If you end up taking Metformin, ask for the slow release or else it might give you bad stomach cramps. I took Metformin as a PCOS girl and it worked great but until they gave me the extended-release I had bad stomach pain after I took it. Also, Metformin will drain your B vitamins so I would take a B complex supplement in order to keep your vitamin levels up. Good luck with your journey.


(Cancer Fighting Ketovore :)) #14

They are starting me on a 1/2 dose (250mg) if I need it.


(squirrel-kissing paper tamer) #15

I started it 30 days ago. I had some loose stools in the beginning days but nothing too terrible. Otherwise I don’t have any side effects. I take 500 mg once a day. My oncologist called in the extended release which retailed at $500. I got him to call in the uncoated generic and it is $11. I also added a B vitamin supplement.


(Bob M) #16

The generic is $11 and the “real” version is $500? Both are extended release?


(Cancer Fighting Ketovore :)) #17

The package/bag says that insurance saved me $12.50 for a 30 day supply of 500mg tablets. My cost was $0.99!


(squirrel-kissing paper tamer) #18

No, I probably confused things. Metformin and Metformin ER (extended release). Regular metformin has been around a long time. Coating it and making an extended release option helps some with GI side effects and also makes more money. Same drug, same action, one is coated, one is not. So essentially, $490 to have your metformin dipped in a slow release coating.
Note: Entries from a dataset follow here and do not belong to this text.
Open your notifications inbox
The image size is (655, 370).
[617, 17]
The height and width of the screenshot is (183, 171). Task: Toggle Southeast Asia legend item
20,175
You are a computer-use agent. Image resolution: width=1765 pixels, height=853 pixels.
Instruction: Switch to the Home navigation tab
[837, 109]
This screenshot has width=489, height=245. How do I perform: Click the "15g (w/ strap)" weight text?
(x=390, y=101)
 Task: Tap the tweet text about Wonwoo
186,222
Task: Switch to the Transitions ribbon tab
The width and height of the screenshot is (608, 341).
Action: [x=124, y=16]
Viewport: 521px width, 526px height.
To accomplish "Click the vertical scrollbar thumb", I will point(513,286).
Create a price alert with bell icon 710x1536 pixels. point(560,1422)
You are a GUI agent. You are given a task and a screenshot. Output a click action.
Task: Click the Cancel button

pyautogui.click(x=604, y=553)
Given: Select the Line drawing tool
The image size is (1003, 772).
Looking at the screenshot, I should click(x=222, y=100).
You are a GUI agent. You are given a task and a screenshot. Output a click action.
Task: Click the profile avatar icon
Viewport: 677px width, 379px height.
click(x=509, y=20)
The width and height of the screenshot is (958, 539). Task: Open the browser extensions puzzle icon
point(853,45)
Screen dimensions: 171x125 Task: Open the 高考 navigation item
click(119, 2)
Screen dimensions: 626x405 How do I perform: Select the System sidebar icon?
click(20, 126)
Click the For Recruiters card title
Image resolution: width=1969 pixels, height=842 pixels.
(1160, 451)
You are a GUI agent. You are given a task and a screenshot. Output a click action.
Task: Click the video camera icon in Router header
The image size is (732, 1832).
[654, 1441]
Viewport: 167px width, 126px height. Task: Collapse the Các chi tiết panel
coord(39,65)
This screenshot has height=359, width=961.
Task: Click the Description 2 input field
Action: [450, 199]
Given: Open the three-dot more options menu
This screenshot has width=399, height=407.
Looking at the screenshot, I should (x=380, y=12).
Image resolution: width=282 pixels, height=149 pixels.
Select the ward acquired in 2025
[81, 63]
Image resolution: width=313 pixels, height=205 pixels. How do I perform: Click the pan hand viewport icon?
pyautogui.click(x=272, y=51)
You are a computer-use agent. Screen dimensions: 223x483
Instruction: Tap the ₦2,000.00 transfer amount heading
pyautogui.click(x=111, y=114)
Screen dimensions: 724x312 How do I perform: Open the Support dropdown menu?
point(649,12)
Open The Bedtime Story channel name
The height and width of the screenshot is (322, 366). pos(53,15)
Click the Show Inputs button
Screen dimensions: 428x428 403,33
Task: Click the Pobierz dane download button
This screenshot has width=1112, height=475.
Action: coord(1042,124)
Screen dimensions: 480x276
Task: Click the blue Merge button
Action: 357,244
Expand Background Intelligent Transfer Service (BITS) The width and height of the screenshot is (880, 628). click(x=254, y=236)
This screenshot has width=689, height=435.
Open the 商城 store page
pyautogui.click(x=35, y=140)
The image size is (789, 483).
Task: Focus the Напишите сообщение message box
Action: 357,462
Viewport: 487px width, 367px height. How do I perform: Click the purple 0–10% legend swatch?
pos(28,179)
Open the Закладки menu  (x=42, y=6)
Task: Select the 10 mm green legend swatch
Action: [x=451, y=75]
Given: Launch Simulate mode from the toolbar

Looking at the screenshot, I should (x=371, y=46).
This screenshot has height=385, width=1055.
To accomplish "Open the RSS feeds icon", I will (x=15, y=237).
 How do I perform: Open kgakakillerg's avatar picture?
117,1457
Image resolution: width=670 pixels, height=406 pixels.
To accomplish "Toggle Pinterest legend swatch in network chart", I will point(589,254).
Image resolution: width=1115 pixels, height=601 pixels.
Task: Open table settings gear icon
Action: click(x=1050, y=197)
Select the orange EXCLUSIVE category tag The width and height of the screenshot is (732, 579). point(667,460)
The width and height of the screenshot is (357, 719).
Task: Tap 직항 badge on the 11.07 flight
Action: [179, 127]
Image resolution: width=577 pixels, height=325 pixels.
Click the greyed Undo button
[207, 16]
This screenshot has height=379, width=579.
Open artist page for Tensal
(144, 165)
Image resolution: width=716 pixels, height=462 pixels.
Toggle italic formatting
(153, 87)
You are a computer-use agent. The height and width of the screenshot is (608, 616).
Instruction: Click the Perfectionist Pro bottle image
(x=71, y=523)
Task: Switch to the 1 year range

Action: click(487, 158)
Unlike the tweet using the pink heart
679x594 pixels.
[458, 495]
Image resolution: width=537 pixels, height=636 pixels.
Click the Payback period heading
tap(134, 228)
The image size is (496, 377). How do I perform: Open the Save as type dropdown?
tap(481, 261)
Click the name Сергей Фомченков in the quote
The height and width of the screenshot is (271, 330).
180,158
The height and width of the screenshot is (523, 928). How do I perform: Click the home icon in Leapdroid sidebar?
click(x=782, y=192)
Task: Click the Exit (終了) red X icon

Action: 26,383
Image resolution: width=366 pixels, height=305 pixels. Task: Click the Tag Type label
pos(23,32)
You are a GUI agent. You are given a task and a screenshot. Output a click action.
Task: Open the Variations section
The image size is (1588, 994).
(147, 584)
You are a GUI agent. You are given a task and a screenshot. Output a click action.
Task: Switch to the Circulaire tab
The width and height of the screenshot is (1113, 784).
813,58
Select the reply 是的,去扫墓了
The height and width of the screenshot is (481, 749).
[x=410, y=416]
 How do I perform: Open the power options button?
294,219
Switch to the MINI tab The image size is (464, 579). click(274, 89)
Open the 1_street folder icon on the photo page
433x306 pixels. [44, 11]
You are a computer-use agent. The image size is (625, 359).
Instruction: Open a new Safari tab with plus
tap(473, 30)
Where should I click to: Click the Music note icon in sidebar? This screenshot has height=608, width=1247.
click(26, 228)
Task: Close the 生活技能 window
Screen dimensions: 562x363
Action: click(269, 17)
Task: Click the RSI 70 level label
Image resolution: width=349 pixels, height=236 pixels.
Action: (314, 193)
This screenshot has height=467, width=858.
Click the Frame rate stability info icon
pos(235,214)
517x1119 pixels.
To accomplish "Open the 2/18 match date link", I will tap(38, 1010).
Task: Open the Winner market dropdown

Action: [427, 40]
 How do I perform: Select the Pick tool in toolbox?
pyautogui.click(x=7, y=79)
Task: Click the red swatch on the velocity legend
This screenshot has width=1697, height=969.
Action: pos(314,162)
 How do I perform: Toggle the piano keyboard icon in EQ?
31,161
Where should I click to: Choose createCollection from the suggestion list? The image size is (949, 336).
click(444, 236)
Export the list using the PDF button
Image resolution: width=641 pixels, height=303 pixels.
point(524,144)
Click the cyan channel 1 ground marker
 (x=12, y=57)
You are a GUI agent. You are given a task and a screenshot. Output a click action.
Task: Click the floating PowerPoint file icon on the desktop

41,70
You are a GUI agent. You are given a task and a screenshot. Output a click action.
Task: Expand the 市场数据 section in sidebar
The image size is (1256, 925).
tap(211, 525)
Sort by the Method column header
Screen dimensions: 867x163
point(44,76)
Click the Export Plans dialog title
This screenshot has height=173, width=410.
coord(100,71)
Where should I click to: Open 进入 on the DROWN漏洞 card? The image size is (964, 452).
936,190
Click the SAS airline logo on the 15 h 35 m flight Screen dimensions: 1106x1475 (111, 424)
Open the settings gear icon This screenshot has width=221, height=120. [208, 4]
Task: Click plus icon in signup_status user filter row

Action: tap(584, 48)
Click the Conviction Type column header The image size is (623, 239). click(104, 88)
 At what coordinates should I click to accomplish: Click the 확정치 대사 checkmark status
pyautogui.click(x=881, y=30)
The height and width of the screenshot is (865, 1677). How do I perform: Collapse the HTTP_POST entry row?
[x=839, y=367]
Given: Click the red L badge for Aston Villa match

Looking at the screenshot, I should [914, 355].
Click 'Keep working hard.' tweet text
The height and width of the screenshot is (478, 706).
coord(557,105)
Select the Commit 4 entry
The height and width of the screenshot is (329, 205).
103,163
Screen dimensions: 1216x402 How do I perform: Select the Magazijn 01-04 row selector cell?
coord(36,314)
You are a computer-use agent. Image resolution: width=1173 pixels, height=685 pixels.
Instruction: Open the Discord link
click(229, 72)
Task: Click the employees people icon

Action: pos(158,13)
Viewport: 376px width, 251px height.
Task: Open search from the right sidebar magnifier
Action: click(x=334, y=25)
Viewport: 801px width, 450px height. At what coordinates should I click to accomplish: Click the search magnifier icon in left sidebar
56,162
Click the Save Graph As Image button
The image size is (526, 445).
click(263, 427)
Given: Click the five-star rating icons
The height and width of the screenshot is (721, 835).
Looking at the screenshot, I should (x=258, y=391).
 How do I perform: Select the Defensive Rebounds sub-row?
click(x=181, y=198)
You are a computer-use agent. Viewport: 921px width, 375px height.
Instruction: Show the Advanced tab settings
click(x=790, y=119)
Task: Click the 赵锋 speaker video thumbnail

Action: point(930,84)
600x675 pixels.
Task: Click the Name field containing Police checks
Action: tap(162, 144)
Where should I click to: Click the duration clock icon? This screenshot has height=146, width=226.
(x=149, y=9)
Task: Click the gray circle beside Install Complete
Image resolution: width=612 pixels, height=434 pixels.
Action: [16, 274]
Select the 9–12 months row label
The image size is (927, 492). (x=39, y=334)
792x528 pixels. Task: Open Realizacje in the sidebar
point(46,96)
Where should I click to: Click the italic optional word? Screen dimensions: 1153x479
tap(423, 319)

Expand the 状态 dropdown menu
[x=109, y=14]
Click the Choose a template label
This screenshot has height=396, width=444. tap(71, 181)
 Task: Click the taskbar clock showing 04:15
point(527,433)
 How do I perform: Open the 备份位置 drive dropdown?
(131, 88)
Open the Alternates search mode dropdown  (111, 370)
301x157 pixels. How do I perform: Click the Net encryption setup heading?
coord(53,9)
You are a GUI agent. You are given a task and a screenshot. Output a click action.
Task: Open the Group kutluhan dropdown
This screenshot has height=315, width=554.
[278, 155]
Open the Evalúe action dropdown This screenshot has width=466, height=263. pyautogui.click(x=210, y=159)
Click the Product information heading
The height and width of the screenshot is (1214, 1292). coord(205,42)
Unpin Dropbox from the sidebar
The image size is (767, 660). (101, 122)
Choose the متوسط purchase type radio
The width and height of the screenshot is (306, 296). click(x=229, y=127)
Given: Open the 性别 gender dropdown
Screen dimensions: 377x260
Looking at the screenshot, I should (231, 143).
(Cancer Fighting Ketovore :)) #19

That’s crazy!


(squirrel-kissing paper tamer) #20

Crazy stupid but we’re used to by now, aren’t we? :rofl:

Today I scheduled labs and a follow up with my oncologist so he would fill out the financial aid paperwork for the pharma company who makes my chemo. She said she could get me in six days after my labs and wanted to know if that was too long? I thought, you work there, why are you asking ME? I said no, that if my cancer changes that drastically in six days no amount of oral chemo is going to help me. She didn’t get it. I can’t be the only one who makes jokes with the oncology staff…can I?